[Stored items from a collection]
▬▬▬▬▬▬▬▬▬▬

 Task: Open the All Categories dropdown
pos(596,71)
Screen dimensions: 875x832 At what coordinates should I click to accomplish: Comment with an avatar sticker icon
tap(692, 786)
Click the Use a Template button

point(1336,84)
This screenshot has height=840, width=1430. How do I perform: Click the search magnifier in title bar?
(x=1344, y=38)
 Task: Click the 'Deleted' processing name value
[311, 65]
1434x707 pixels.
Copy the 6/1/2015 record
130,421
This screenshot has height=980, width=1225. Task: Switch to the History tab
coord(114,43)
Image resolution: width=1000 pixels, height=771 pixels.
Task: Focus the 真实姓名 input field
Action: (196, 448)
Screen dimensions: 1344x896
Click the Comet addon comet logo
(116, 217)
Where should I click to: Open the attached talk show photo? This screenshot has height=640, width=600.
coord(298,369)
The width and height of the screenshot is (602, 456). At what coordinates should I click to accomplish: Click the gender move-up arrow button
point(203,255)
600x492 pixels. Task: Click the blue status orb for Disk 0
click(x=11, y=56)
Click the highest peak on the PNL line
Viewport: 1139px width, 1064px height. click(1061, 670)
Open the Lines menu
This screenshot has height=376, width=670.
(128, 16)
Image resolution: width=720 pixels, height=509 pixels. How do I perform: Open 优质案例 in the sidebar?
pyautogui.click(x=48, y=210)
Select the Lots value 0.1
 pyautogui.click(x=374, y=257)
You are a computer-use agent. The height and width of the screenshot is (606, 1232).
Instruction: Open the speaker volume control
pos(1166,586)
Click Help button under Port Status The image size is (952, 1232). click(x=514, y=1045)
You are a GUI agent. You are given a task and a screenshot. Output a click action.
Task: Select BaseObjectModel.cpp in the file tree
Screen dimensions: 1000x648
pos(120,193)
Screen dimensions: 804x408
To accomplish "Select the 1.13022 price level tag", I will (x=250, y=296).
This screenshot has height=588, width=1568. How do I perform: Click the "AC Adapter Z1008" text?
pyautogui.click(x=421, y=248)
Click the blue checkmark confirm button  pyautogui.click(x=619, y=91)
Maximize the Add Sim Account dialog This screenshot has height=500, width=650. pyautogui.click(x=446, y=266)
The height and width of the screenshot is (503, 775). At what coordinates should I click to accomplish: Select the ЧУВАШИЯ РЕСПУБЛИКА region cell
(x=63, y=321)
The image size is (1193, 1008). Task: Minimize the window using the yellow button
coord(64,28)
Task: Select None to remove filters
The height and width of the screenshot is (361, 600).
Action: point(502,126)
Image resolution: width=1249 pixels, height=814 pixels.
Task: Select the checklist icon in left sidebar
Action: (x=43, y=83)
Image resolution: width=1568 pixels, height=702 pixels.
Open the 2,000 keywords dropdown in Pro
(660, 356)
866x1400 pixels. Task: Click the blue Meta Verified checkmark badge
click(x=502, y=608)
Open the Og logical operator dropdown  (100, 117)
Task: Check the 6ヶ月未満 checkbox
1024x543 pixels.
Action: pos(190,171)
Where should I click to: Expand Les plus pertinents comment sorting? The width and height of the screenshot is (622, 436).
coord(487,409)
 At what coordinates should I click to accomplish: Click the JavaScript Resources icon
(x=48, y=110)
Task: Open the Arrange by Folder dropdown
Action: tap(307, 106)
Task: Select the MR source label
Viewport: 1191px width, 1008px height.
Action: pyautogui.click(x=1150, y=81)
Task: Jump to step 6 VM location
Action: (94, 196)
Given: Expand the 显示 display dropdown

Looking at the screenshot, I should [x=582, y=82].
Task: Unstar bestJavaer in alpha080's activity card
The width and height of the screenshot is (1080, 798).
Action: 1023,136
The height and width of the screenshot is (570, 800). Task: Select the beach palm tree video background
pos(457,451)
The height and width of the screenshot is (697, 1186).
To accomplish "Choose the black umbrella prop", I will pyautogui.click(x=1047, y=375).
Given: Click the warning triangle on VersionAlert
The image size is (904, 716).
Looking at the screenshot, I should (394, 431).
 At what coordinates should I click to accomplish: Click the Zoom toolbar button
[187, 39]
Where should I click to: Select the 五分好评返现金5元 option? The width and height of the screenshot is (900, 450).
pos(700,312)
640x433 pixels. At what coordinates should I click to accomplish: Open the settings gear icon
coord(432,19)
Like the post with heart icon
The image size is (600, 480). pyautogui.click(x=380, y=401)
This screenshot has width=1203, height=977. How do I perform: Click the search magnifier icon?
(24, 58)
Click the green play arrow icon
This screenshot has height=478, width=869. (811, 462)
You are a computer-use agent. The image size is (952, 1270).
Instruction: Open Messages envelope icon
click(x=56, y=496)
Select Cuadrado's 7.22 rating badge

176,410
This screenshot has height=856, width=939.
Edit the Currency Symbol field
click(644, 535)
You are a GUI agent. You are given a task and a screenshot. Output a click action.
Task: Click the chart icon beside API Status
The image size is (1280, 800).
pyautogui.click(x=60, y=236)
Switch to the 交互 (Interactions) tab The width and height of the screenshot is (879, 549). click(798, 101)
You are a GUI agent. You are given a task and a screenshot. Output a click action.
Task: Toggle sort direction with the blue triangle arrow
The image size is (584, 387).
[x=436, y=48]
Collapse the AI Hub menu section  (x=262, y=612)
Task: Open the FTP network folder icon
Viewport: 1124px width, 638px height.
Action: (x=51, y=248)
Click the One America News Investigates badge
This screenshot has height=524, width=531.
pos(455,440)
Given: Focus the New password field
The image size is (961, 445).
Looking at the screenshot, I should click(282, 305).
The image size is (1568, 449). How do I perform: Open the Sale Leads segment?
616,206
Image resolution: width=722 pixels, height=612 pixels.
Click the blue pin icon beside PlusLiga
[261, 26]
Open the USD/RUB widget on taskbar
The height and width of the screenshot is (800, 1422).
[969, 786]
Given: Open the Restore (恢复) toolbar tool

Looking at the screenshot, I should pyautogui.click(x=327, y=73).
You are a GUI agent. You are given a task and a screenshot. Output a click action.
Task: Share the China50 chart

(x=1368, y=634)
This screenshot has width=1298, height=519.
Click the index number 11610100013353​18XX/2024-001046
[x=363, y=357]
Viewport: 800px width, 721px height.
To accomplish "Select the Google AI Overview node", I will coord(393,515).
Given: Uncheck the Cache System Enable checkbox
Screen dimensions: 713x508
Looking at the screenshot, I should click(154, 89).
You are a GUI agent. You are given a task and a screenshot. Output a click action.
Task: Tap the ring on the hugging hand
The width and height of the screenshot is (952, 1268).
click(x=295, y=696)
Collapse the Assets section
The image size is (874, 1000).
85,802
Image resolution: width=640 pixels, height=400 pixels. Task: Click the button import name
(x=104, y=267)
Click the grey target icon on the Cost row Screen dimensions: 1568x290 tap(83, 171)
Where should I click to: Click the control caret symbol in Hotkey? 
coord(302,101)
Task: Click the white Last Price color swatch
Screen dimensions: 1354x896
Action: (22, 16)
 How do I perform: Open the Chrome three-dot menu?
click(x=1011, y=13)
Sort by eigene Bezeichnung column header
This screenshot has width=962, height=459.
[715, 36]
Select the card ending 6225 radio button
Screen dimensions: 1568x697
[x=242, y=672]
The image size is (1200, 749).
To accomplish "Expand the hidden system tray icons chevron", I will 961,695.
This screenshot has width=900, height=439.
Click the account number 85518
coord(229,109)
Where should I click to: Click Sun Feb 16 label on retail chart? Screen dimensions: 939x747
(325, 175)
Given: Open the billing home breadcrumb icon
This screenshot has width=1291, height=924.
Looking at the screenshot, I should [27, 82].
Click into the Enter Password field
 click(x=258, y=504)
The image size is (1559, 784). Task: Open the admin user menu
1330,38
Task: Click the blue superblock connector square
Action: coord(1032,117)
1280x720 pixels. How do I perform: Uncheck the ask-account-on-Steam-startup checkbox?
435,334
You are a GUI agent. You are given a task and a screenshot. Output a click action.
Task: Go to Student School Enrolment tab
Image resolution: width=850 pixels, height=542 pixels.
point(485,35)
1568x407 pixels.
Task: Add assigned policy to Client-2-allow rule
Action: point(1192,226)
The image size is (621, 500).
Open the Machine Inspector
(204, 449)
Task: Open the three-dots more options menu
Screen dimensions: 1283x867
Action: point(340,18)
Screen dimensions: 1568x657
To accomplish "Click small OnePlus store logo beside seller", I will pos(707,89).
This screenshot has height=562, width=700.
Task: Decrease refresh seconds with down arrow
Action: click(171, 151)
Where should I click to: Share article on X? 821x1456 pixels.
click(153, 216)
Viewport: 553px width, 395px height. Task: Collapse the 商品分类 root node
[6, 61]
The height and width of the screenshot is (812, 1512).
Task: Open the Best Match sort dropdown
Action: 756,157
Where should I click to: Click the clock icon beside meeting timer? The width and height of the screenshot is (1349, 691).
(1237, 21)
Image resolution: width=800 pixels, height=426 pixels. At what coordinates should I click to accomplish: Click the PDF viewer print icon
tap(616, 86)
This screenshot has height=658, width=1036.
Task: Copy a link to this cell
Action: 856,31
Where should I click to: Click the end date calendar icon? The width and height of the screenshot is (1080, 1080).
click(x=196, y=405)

▬▬▬▬▬▬▬▬▬▬

== Directions for this task ==
All lines that contain the word "computer" must be copied from the records above.

== Task answer ==
You are a computer-use agent. The height and width of the screenshot is (606, 1232).
You are a computer-use agent. The image size is (952, 1270).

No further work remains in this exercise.